How Oracle’s $553 billion backlog became a problem

Oracle’s bull case starts with one number, and it is a number most software companies will never touch.

That number is $553 billion. Oracle’s remaining performance obligations, the dollar value of contracts signed but not yet delivered, hit that mark at the end of fiscal Q3 2026, “up 325% year over year,” according to The Motley Fool.

For context, that backlog is bigger than the entire annual revenue of Walmart (WMT).

The catch is timing. Most of that money does not start landing on the income statement until 2027 or later, while the cost of building the data centers to deliver it is hitting Oracle’s books right now.

Capital expenditures for fiscal 2026 climbed to roughly $50 billion, “43% more than what was projected just three months earlier,” reported CNBC.

Free cash flow has turned brutally negative. The quarterly print swung to “roughly negative $13.2 billion” in fiscal Q3, according to Yahoo Finance.

That mismatch is what spooked investors. Spending now, revenue later, and a balance sheet getting heavier by the quarter.

Here is the math on Oracle’s 2026 selloff in five numbers:

  • Stock down roughly 24% year-to-date in 2026.
  • Remaining performance obligations of $553 billion, up 325% year over year.
  • Fiscal 2026 capital expenditures of roughly $50 billion, double last year’s spend.
  • $30 billion raised through investment-grade bonds and convertible preferred stock.
  • A reported $300 billion contract with OpenAI scheduled to start in 2027.

........

### [WORK TO BE COMPLETED]
In the text about Oracle's backlog, what dollar value did Oracle's remaining performance obligations reach at the end of fiscal Q3 2026?

........

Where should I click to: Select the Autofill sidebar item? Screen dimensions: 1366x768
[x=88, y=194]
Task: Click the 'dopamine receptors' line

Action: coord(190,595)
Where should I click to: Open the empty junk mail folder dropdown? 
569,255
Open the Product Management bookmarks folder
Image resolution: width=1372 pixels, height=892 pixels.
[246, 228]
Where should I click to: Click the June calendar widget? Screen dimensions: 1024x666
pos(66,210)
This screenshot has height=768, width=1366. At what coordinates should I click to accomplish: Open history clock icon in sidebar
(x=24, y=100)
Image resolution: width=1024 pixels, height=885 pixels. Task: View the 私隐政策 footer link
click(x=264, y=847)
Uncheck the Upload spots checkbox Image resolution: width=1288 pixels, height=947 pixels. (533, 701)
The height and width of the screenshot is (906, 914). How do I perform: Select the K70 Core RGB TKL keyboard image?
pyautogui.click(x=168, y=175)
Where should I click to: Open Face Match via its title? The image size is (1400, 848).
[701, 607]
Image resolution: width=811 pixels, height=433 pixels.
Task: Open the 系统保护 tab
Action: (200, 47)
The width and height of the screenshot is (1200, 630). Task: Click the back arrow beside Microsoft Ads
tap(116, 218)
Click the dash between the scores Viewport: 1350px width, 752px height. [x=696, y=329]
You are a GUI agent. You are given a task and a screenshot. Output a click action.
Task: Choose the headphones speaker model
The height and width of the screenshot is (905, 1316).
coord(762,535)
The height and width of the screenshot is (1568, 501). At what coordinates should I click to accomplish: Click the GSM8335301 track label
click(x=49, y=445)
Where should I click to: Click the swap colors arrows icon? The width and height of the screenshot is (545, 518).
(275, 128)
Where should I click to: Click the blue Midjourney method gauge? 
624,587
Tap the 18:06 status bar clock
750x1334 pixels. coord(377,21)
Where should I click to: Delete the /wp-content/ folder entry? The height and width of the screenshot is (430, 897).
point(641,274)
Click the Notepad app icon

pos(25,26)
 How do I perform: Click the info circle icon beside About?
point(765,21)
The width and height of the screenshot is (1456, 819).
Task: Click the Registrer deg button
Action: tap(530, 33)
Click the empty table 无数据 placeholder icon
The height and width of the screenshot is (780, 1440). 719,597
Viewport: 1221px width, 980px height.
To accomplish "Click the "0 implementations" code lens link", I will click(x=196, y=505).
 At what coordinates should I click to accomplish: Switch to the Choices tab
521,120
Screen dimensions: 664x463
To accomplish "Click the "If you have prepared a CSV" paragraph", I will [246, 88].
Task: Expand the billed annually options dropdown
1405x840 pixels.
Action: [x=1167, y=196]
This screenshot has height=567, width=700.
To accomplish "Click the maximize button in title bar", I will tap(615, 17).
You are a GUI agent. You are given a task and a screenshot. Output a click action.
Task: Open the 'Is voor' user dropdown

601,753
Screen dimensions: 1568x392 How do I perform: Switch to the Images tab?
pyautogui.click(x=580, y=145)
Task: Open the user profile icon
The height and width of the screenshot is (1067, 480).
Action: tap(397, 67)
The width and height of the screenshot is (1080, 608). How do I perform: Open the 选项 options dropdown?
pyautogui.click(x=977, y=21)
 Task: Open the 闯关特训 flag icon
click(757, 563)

........

### [TASK RESPONSE]
$553 billion